Where there is recruitment by advertisement is the advertisement satisfactory ?

Is the patient information sheet adequate in terms of form, language, and content?

6 Risks and benefits

What is the nature, severity, and likelihood of hazards?

In non-therapeutic or healthy volunteer research are the risks minimal?

Are they proportionate to the anticipated benefits of the research?

What benefit, if any, is intended to the individual subject?

7 Pain, distress, and discomfort

Are the levels proportionate and acceptable?

8 Statistical value

Is the study capable of producing sufficient meaningful data for analysis?

9 Financial arrangements

Are the arrangements acceptable so that the impartiality of the investigator is not in question?

10 Safeguards and protection

Is appropriate provision made for the monitoring, recording, and handling of adverse reactions and other difficulties?

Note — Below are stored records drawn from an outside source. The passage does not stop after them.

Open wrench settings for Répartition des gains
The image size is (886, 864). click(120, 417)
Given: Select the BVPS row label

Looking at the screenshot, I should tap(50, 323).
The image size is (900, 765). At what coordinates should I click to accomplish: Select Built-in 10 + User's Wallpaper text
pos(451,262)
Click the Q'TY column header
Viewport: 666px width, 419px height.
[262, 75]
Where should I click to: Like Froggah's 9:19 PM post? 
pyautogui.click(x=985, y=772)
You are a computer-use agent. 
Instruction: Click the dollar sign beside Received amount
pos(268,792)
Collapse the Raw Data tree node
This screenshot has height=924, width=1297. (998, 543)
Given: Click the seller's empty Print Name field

11 Personal injury or death

Has the company sponsor agreed to abide by the appropriate ABPI guidelines?

12 Confidentiality

Will the subjects’ medical and personal details remain confidential?

Will subjects be asked to provide consent to limited necessary access to data by sponsoring company and regulatory bodies?

Will data and results generated during the study be published in a form that avoids the identification of individual subjects?

Will there be compliance with the provisions of the Data Protection Act 1984?

SUMMARY AND CONCLUSIONS

The accident and emergency department is an environment well placed to support clinical research. There is an obligation to undertake research to expand the evidence base that is the foundation of clinical practice. Emergency physicians must understand that investigations involving accident and emergency patients entail additional ethical considerations because the patients are a vulnerable group whose critical faculties may be impaired by pain, fear, or therapeutic interventions. Informed consent is a central theme of ethical research, subjects should be afforded adequate time to reflect and consult on participation and should be acquainted with the nature, likelihood, and severity of any risks as well as the potential benefits. Fairness and equality for non-participants requires particular attention. Special arrangements may be called for when experimental treatments are offered in the context of a clinical emergency or to obtunded patients. REC are established to ensure that only properly resourced, well designed studies with robust methodologies are approved. All proposals involving access to patients should be submitted to the REC. These committees exist to protect patients and subjects from harm and to ensure that their rights, their dignity, and their confidentiality are not jeopardised by any research protocol.